Cancer can affect different people in markedly different ways
Mathematicians are to develop a virtual model of cancer growth in an effort to predict how it spreads.
Researchers at Dundee University have been given more than £1.5m to come up with a model that can measure the shape and speed of the disease.
The university has long pioneered the use of mathematics as a way of predicting tumour development.
The aim of the project, funded by the European Research Council, will be to aid clinicians with patient diagnosis.
Professor Mark Chaplain, head of mathematics at Dundee, said his team would use cutting edge computational mathematical techniques to develop the model.
He said: "One of the big challenges in addressing cancer treatment is that you can have two patients with the same kind of tumour in the same area of the body, but they will react to it completely differently.

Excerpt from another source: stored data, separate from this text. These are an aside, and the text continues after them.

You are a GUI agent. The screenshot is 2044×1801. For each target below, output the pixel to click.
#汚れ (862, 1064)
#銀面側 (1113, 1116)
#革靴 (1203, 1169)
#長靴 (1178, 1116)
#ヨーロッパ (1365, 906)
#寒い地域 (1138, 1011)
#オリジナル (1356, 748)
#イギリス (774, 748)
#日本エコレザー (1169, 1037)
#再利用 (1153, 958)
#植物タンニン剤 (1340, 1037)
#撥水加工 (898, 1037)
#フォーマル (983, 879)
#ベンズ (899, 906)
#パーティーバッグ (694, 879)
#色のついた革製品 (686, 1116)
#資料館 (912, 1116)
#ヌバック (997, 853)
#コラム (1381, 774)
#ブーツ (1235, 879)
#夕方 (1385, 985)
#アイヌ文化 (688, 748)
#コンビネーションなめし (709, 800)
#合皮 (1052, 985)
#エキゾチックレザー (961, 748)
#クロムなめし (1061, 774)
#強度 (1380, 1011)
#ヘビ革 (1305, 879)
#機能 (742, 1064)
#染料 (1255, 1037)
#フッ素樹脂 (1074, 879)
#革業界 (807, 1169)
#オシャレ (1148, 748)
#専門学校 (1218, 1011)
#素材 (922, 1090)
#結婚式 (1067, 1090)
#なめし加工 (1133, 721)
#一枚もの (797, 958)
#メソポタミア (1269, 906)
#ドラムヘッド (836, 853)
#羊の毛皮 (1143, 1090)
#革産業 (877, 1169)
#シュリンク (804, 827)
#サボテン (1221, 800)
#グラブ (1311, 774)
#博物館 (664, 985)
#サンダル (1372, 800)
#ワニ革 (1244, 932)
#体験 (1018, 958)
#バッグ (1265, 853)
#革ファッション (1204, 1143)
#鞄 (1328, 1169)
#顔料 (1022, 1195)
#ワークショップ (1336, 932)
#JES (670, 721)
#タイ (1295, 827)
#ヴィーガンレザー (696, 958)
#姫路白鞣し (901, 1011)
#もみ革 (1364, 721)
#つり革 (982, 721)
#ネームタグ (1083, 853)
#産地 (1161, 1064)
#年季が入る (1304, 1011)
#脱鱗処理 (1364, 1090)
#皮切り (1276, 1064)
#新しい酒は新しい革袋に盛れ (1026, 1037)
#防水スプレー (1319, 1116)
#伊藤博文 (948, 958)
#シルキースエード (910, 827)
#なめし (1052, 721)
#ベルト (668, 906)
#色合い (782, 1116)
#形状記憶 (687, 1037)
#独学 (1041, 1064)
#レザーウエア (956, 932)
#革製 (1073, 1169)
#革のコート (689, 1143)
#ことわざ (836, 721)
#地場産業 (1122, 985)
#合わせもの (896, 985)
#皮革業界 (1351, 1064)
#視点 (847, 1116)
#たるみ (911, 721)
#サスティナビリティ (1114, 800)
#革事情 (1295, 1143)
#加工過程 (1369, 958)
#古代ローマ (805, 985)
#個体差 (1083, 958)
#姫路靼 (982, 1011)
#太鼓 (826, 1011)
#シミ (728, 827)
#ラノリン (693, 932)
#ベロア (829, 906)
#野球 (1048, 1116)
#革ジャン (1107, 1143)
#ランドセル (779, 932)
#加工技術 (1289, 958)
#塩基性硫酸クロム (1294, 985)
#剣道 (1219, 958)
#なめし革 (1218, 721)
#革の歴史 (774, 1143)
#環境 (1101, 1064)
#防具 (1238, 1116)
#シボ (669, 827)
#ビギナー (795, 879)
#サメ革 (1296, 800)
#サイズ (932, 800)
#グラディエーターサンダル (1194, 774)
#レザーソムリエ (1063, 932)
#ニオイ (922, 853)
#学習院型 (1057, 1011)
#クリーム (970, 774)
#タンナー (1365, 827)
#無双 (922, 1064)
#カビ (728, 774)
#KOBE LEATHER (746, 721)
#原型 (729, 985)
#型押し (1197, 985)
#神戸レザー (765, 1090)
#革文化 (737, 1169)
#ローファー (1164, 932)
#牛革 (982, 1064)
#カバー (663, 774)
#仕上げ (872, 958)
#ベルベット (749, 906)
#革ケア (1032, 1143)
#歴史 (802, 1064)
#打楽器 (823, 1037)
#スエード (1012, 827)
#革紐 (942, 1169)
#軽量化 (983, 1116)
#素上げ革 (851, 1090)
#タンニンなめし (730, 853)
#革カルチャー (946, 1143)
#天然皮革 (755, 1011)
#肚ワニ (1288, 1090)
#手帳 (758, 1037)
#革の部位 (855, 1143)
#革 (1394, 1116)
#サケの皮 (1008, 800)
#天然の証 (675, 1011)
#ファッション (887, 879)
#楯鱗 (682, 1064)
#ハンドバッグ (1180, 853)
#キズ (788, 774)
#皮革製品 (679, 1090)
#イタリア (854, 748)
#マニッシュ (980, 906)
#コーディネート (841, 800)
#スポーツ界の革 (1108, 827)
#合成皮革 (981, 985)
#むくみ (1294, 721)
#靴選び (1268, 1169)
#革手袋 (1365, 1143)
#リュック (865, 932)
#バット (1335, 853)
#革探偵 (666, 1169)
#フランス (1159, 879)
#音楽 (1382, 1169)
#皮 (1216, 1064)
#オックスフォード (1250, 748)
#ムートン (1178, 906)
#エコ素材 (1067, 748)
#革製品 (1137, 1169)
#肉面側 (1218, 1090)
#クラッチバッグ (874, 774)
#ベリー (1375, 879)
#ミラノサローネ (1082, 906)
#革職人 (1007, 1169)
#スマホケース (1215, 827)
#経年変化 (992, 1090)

"The factors which contribute to the creation and growth of cancerous cells can all be measured - most biological processes in the human body involve many different but inter-connected phenomena to which mathematical values can be applied."
The modelling approach of the project will be unique in its development of an individual-based model, focussed at the cell level and treating the biomechanical properties of each cell.
Prof Chaplain and his team will collaborate with researchers in life sciences, medicine and physics at Dundee to develop the new models.
He added: "We are uniquely placed in Dundee in having all the relevant expertise needed across the different disciplines to work on this project."
The grant covers five years and will provide seven new posts at the university - three post-doctoral research assistants, three PhD students and one research lecturer.
Cancer is one of the major causes of death in the developed world, with about 11 million people diagnosed and about seven million people dying each year.
The World Health Organisation predicts that current trends show about nine million people will die in 2015, with the number rising to 11.5 million by 2030.